Brushing up against the great artists

21st April 1995 at 01:00
WATCH: ART, Age group: 6-7. BBC2, Wednesdays, 10.25-10.40am. Repeated Thursdays, 10.55-11.10am. Begins April 26. Teacher's notes, Pounds 2.25. Resource pack, Pounds 7.99. BBC Education, BBC White City, 201 Wood Lane, London W12 7TS

Martin Child views a different perspective on teaching art.

Enthusiasm for art is very apparent in young pupils. For many the week's highlight is to have the freedom to be creative and to learn new techniques and processes. The national curriculum expects pupils not only to produce practical work, but also to have a "knowledge and understanding" of the work of artists and art from other cultures. This area of the curriculum is sure to be the most difficult for the inexperienced teacher to tackle in interesting and lively ways. Some help is at hand with a new series of programmes on school television, which cleverly includes examples of historical and also modern practitioners within thematic programmes.
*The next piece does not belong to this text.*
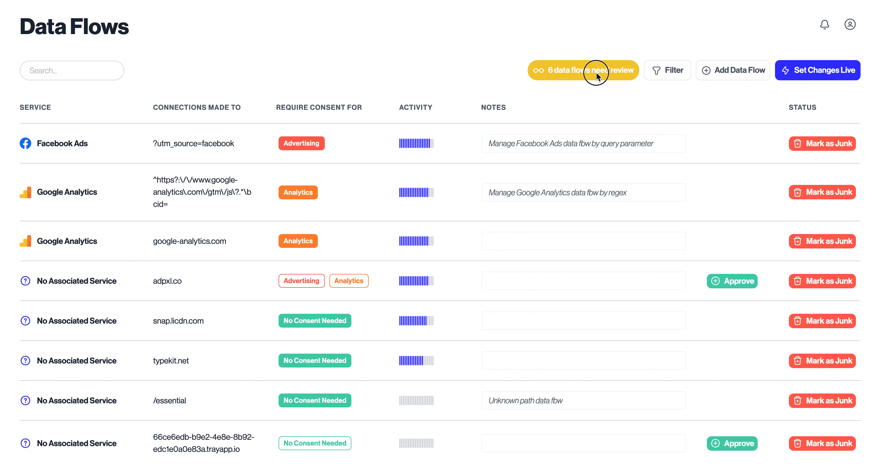Click the Search input field

tap(72, 71)
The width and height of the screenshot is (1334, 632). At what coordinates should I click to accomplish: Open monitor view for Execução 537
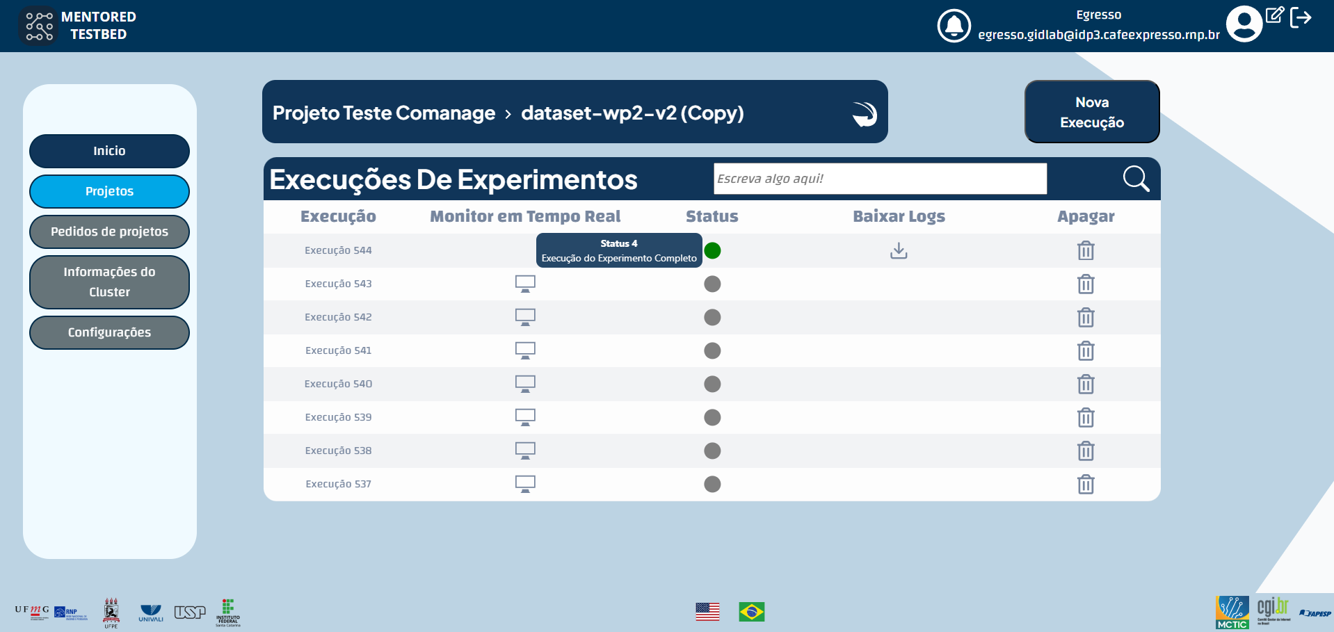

In the first programme, "Myself and other people", Picasso, as played by an actor, describes how his portrait work developed from realism into abstraction. This grabs the viewer's attention, giving a clear understanding of the artist's work as he explains how he decided to invent new ways of making pictures of people by looking at them from a variety of angles, then combining these different viewpoints in one image. It is then suggested that pupils create collages of different parts of faces cut from magazines.

This approach is sure to strengthen pupils' understanding of what has just been said. The first programme also shows artist Patricia Coates constructing life-sized sculptures of people, using a frame of rolled newspapers and cloths soaked in concrete. These impressive figures are then dressed in concrete soaked clothes, after which the programme follows children making their own portraits, employing a number of techniques.
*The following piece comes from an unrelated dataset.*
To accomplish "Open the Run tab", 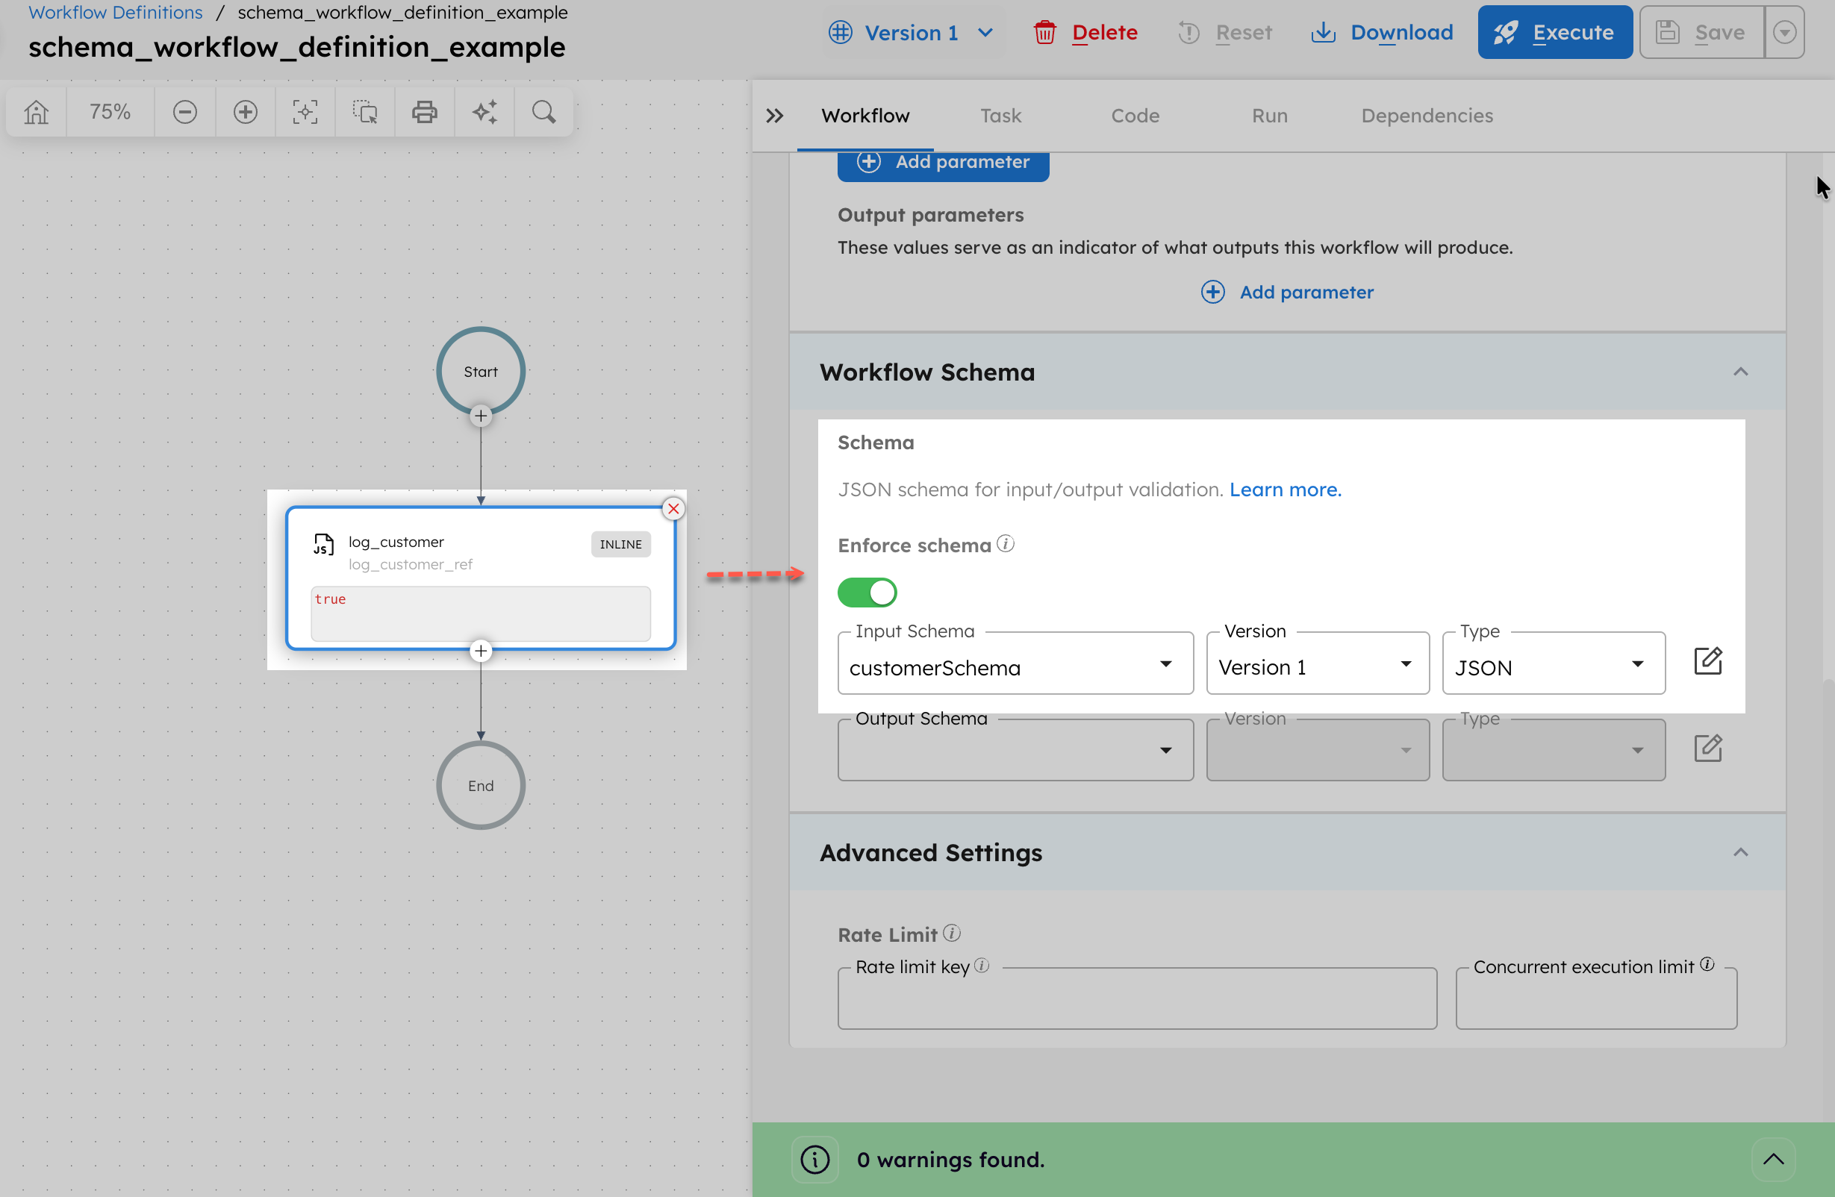I will (1268, 116).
Some thought has been given to ways of capturing the infant imagination. Cartoon characters Drip, Squiggle and Squidge introduce ideas about colour, line and form, and the whole programme has an upbeat, lively feel. The sense of involvement is encouraged by asking questions and suggesting projects or ways of developing the ideas presented. These programmes could simply be looked at as educational entertainment, but their best use would be as individual springboards to topic work.

Grandma Moses, talking about her work in the programme on "Places", suggests painting a familiar place from memory. The artist Clare Goddard is shown making an unusual city scene by dyeing tea bags and assembling them as a collage, a scene followed by pupils constructing a collage based on the seaside. In the "Growing Things" programme, there is a range of activities, including Van Gogh explaining his work, stencilled patterns of fruit and students involved in an exciting fantasy garden project.

"When you make a drawing, make sure that you really look at it," says Leonardo da Vinci in "Animals", as he shows examples of his own work and suggests that a pet would be a good model to draw. Then a sculptor, David Kemp, is shown making inspirational "junk sculptures", models out of found objects, with his example being followed by children who are shown making lively animal masks from papier mache.

Augmenting the programme is a teachers' pack consisting of 14 high-quality mini-posters and two large posters, extensive notes about what is covered in the programmes, how to prepare pupils prior to watching the film and the development of ideas and projects afterwards. All of this is connected to the national curriculum. There is also a booklet with background information about each of the posters provided. Written by Rod Taylor they offer an excellent background guide to the illustrated work and are clearly and concisely explained. Questions are also posed, which should help initiate dialogue about works. This is a definite help for less confident teachers who are not really used to discussing artwork.

This series will not only capture the imagination of pupils, but will also enrich their experience of "real art". These programmes are exciting, very accessible, with never a dull moment, and 15 minutes is just the right amount of time perfect for capturing the attention of young minds. Used in conjunction with the excellent teacher's notes, this series should provide a good springboard for fruitful discussion about art and could lead to some very creative work.